The government should cut half a billion pounds funding from higher education to safeguard the further education sector in the next spending review, according to a new report by a leading thinktank.
In their Higher, Further, Faster, More paper published today, Policy Exchange argues that the Department for Business, Innovation and Skills (BIS) should redirect £532 million grant funding – earmarked for widening participation efforts and provision for high-cost subjects – into further education to boost higher-level professional and technical education. Any remaining grant funding should be directed towards universities with the smallest financial reserves.
It states that BIS should consider whether “universities should not only be required to maintain their responsibilities in these areas but to now partially fund them themselves”.
The report found that funding for higher education institutions has increased markedly since the introduction of tuition fees, with a rise in overall income of 26 per cent since 2009-10 and universities sitting on £12.3bn of unrestricted reserves.

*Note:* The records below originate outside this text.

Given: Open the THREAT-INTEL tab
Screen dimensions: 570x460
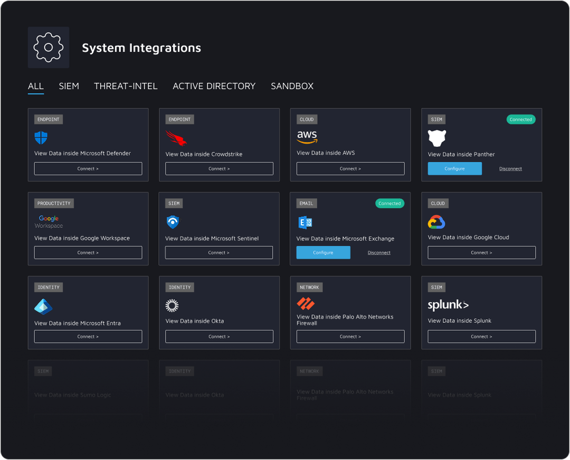Looking at the screenshot, I should [126, 86].
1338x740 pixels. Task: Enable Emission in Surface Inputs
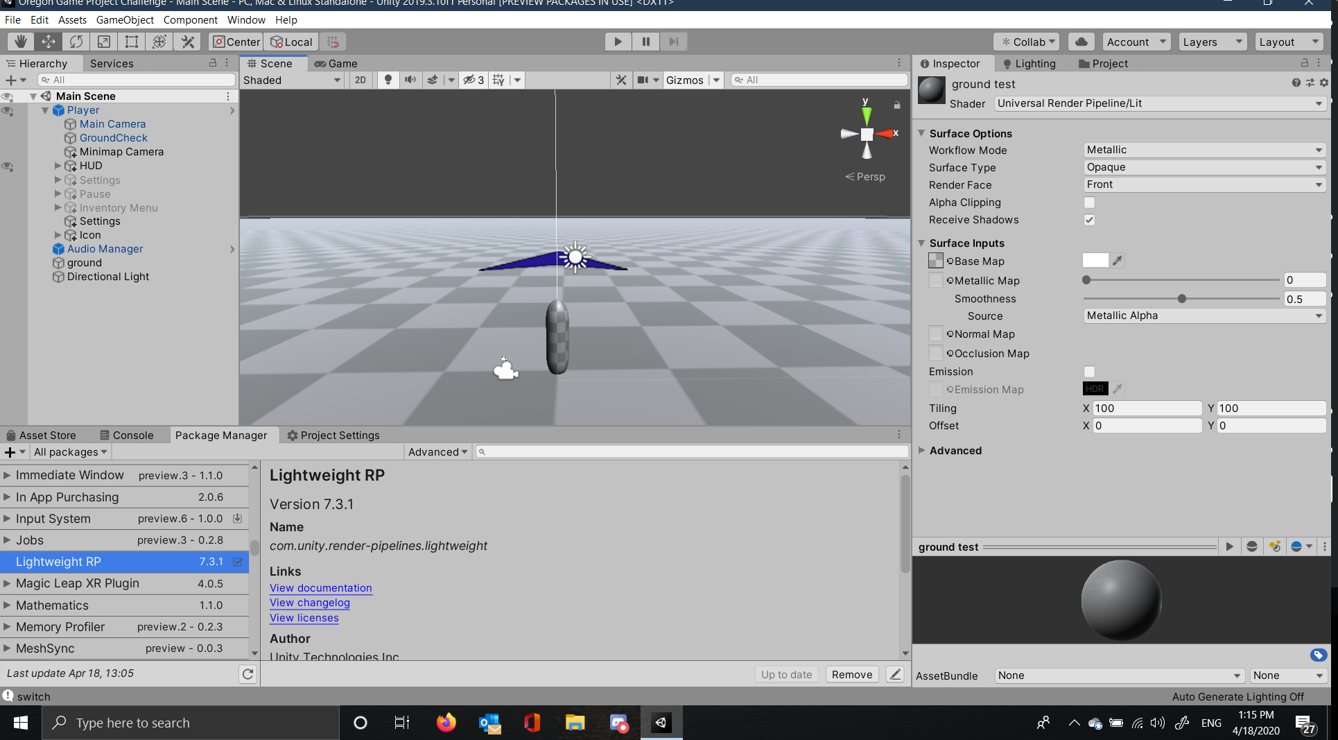1089,372
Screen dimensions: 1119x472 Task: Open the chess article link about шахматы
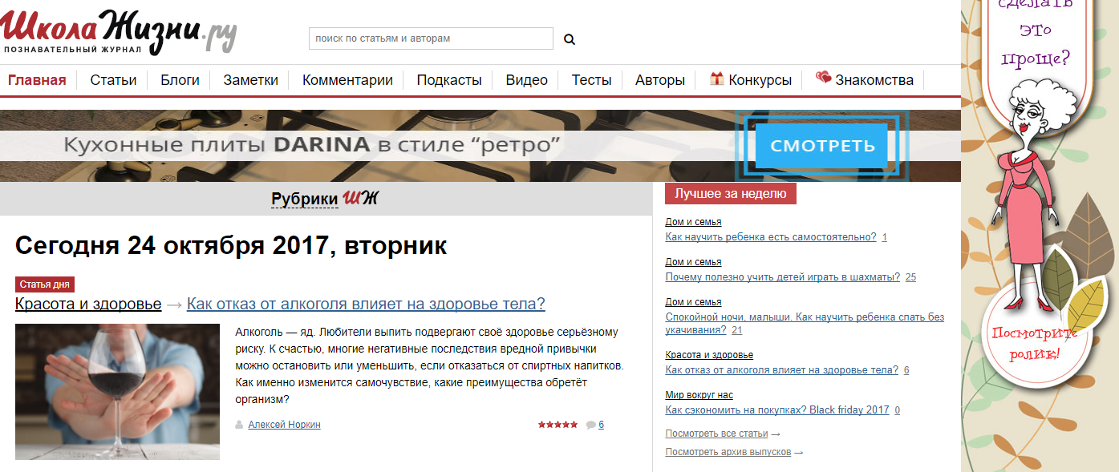782,277
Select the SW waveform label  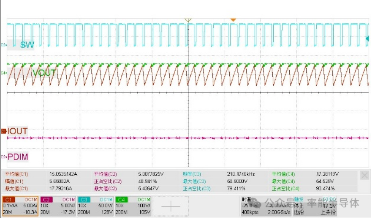point(27,45)
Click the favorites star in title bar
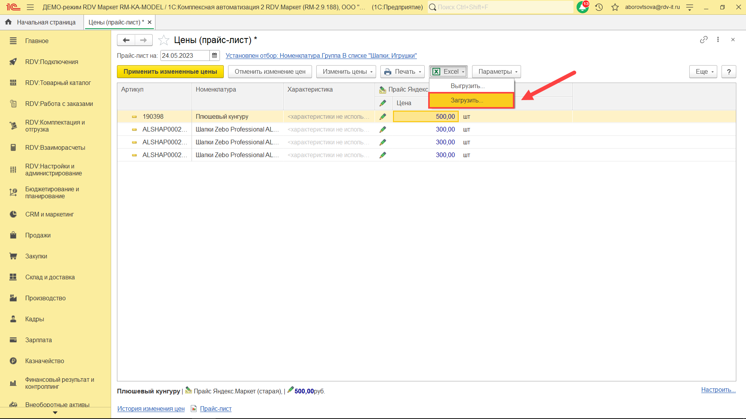The width and height of the screenshot is (746, 419). (x=615, y=7)
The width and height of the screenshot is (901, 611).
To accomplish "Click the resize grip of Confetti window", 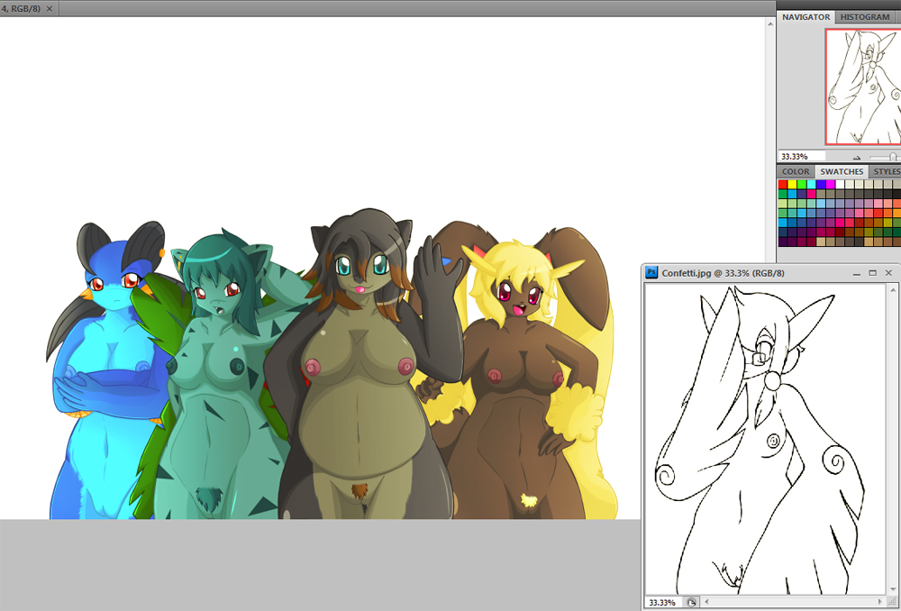I will click(893, 603).
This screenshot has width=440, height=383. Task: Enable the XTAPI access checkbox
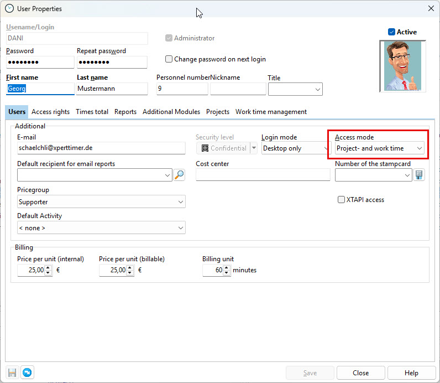[341, 200]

In comparison, further education colleges have seen a significant drop in their revenue. According to the National Audit Office, more than one in four of the entire further education college network could in effect go bankrupt within a year.
Prioritising funding in favour of higher education, it says, is also hampering the growth of training that is desperately needed for a range of technical and professional jobs in the UK labour market.
The report cites data that show that more than a quarter of firms that require technicians qualified in science, technology and engineering or maths (STEM) already report difficulty in recruiting, and that the Royal Academy of Engineering forecasts the UK economy to require 830,000 more engineers by 2020.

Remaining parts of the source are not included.